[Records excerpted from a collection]
::::::::::
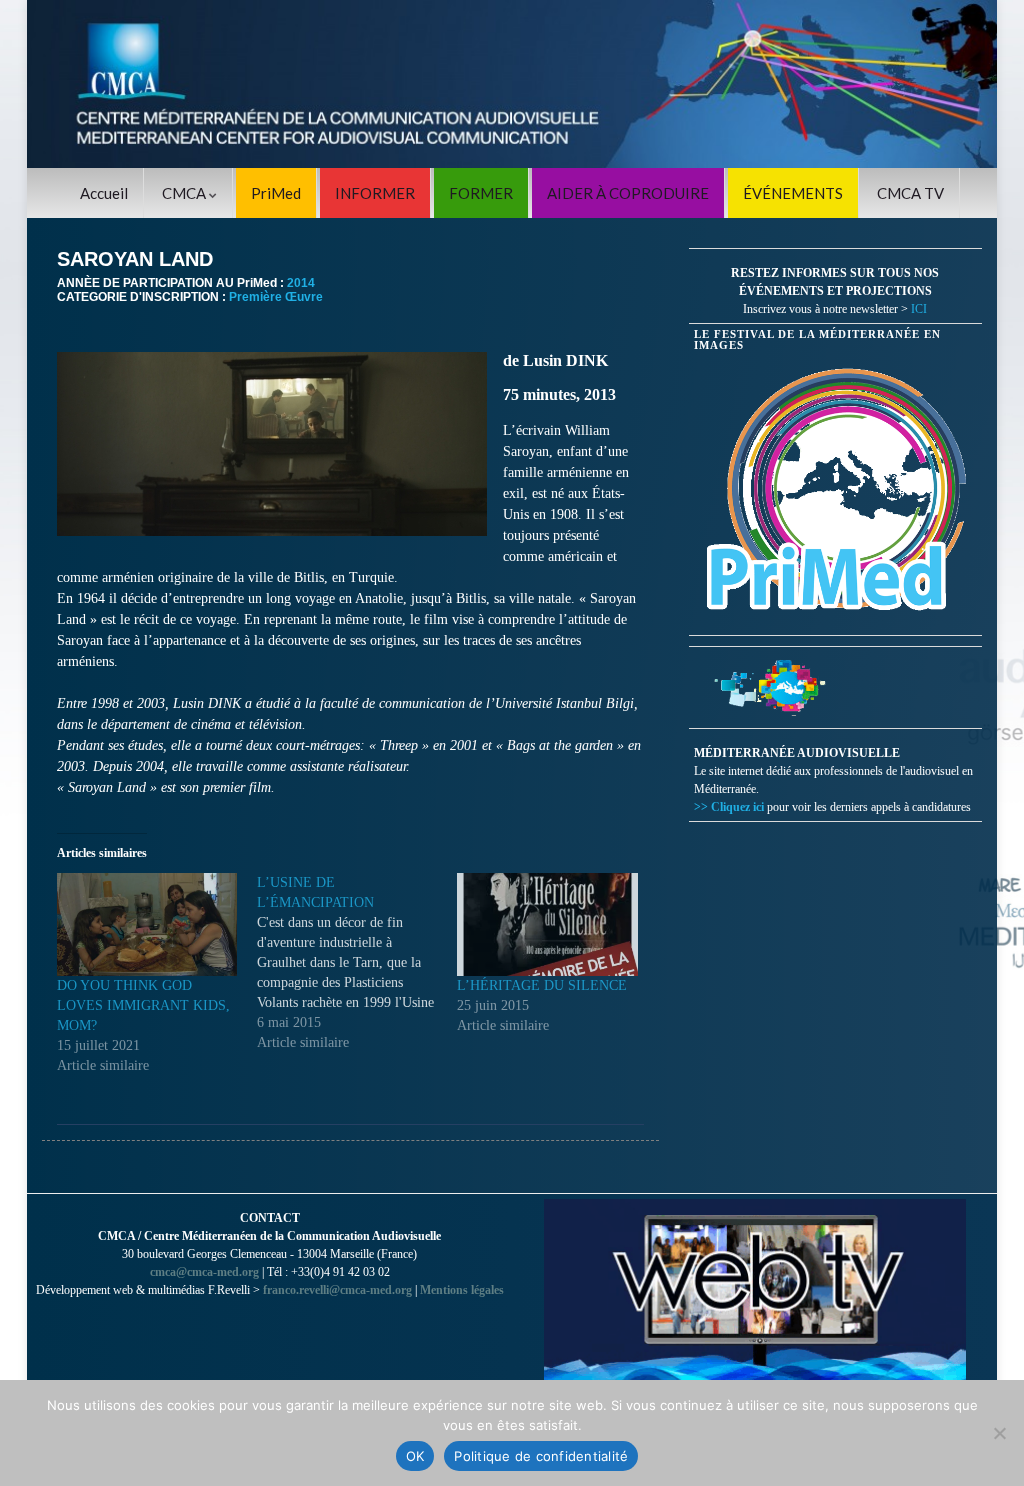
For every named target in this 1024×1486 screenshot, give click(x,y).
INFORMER (375, 193)
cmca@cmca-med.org (204, 1272)
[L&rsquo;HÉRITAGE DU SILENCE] (547, 924)
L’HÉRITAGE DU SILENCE (542, 985)
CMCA (185, 193)
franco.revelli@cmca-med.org (337, 1290)
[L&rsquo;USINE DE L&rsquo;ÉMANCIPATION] (357, 963)
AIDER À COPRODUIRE (628, 193)
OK (415, 1456)
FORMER (481, 193)
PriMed (276, 193)
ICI (919, 309)
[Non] (999, 1433)
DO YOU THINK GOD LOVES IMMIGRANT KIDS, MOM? (143, 1005)
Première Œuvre (276, 297)
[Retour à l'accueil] (512, 84)
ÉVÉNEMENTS (793, 193)
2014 (301, 283)
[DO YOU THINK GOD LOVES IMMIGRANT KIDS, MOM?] (147, 924)
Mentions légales (462, 1290)
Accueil (104, 193)
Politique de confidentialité (541, 1456)
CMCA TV (910, 193)
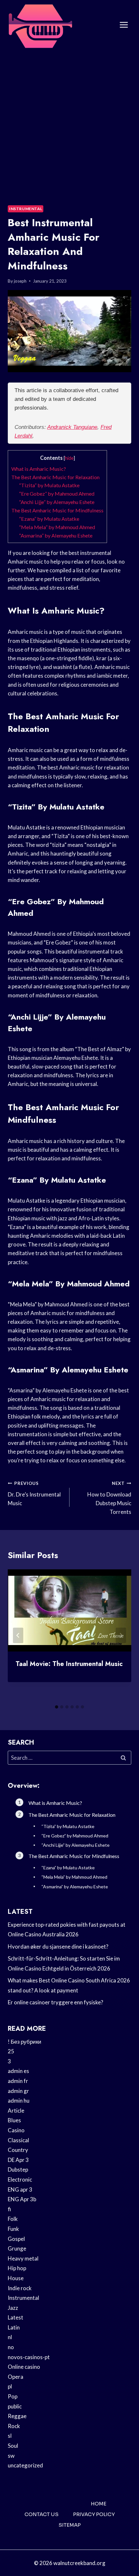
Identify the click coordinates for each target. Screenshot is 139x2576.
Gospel (16, 2238)
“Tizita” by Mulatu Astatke (49, 485)
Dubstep (18, 2169)
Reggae (17, 2416)
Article (16, 2110)
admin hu (18, 2100)
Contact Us (42, 2514)
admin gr (18, 2090)
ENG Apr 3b (22, 2199)
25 (11, 2051)
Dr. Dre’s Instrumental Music (34, 1493)
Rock (14, 2426)
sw (11, 2455)
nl (10, 2337)
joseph (20, 281)
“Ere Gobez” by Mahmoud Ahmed (56, 493)
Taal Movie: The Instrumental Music (69, 1664)
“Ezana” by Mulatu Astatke (49, 519)
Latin (14, 2327)
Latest (15, 2317)
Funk (13, 2228)
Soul (13, 2445)
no (11, 2347)
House (16, 2278)
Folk (13, 2218)
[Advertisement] (69, 122)
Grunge (17, 2248)
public (15, 2406)
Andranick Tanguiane (72, 427)
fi (9, 2209)
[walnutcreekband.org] (40, 25)
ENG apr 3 (20, 2189)
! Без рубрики (24, 2041)
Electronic (20, 2179)
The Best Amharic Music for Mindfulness (57, 510)
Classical (18, 2140)
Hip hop (17, 2268)
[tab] (56, 1707)
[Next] (121, 1635)
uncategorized (25, 2465)
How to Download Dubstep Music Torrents (109, 1498)
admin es (18, 2071)
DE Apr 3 (18, 2159)
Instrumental (25, 208)
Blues (14, 2120)
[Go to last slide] (18, 1635)
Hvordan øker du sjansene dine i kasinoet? (58, 1946)
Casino (16, 2130)
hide (69, 458)
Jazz (13, 2307)
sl (10, 2435)
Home (98, 2504)
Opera (15, 2376)
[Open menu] (123, 25)
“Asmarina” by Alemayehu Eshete (55, 535)
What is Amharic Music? (38, 469)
::::::::::
◆ **WHAT IS REQUIRED**
In the entries above, every line from the line with "[L&rsquo;HÉRITAGE DU SILENCE] (547, 924)" to the line with "Rock (14, 2426)" is to be printed exactly, with both ends included and pictures excluded.

◆ **SOLVED PROBLEM**
[L&rsquo;HÉRITAGE DU SILENCE] (547, 924)
L’HÉRITAGE DU SILENCE (542, 985)
CMCA (185, 193)
franco.revelli@cmca-med.org (337, 1290)
[L&rsquo;USINE DE L&rsquo;ÉMANCIPATION] (357, 963)
AIDER À COPRODUIRE (628, 193)
OK (415, 1456)
FORMER (481, 193)
PriMed (276, 193)
ICI (919, 309)
[Non] (999, 1433)
DO YOU THINK GOD LOVES IMMIGRANT KIDS, MOM? (143, 1005)
Première Œuvre (276, 297)
[Retour à l'accueil] (512, 84)
ÉVÉNEMENTS (793, 193)
2014 (301, 283)
[DO YOU THINK GOD LOVES IMMIGRANT KIDS, MOM?] (147, 924)
Mentions légales (462, 1290)
Accueil (104, 193)
Politique de confidentialité (541, 1456)
CMCA TV (910, 193)
Identify the click coordinates for each target. Screenshot is 139x2576.
Gospel (16, 2238)
“Tizita” by Mulatu Astatke (49, 485)
Dubstep (18, 2169)
Reggae (17, 2416)
Article (16, 2110)
admin hu (18, 2100)
Contact Us (42, 2514)
admin gr (18, 2090)
ENG Apr 3b (22, 2199)
25 (11, 2051)
Dr. Dre’s Instrumental Music (34, 1493)
Rock (14, 2426)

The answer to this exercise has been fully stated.